# Greetings



## giwro (Sep 10, 2019)

Hello all,

Jonathan here, composing since the early 1980's, Bachelors in composition. In my 30th year as a church musician, do a lot of composing, arranging, orchestration, etc. for that venue. Organist and pianist as well, also have dabbled in drums and guitar.

I've also developed 3 sample sets for the Hauptwerk pipe organ emulation software, as well as collaborated with others on the same. Some of my content actually ended up in the Garritan pipe organ (GPO) samples... !

I look forward to getting involved here - I used to be a regular contributor on the Garritan section of Northern Sounds, but when things went south there, I simply walked away and haven't posted nor looked in since about 2011. I miss the camaraderie and the kind mutual support that used to be there, and am hopeful this might have a similar flavor.

Cheers!


----------



## BassClef (Sep 10, 2019)

Hello Jonathan and welcome!


----------



## giwro (Sep 11, 2019)

BassClef said:


> Hello Jonathan and welcome!


Thanks!


----------



## Kery Michael (Sep 11, 2019)

Welcome. Lots of good stuff here.


----------



## Scalms (Sep 11, 2019)

Welcome Jonathan! Great to have you here! That's really cool about the Pipe Organs. Pipe Organs are one of my favs, always was curious about Garritan's collection.


----------



## giwro (Sep 11, 2019)

Scalms said:


> Welcome Jonathan! Great to have you here! That's really cool about the Pipe Organs. Pipe Organs are one of my favs, always was curious about Garritan's collection.

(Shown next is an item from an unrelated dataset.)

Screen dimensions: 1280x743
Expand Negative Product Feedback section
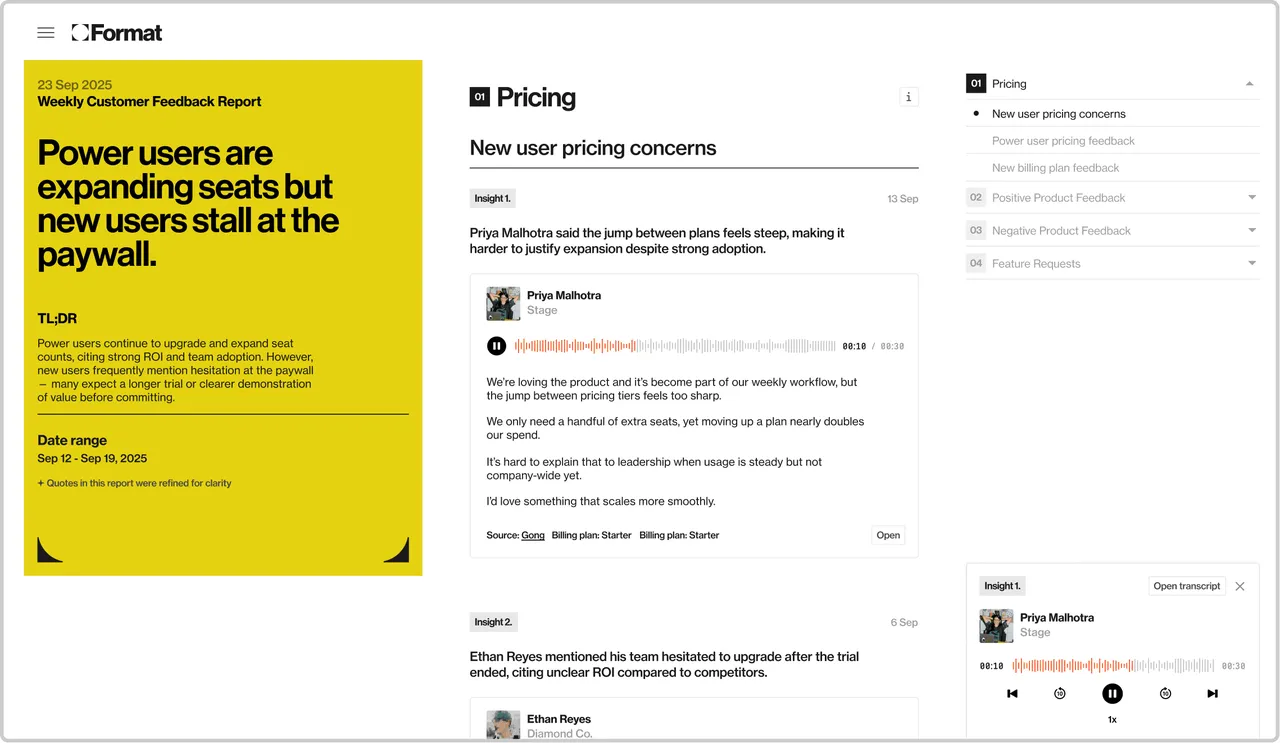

After finishing my first sampling project, I gained a new respect for folks who do sampling... turning thousands of raw WAV files into something useful is a daunting task. Each time I do it, I get a bit better, learn new tricks, etc. I've bought better gear for recording, too, and that has made it higher quality...

Of interest (to me, at least) is that after spending thousands of hours editing samples, I've become hyper-aware of noisy audio and artefacts.... it's a curse, really, as now there are samples I can no longer use... the noise drives me nuts.....


----------



## giwro (Sep 11, 2019)

Kery Michael said:


> Welcome. Lots of good stuff here.


So I am beginning to see!


----------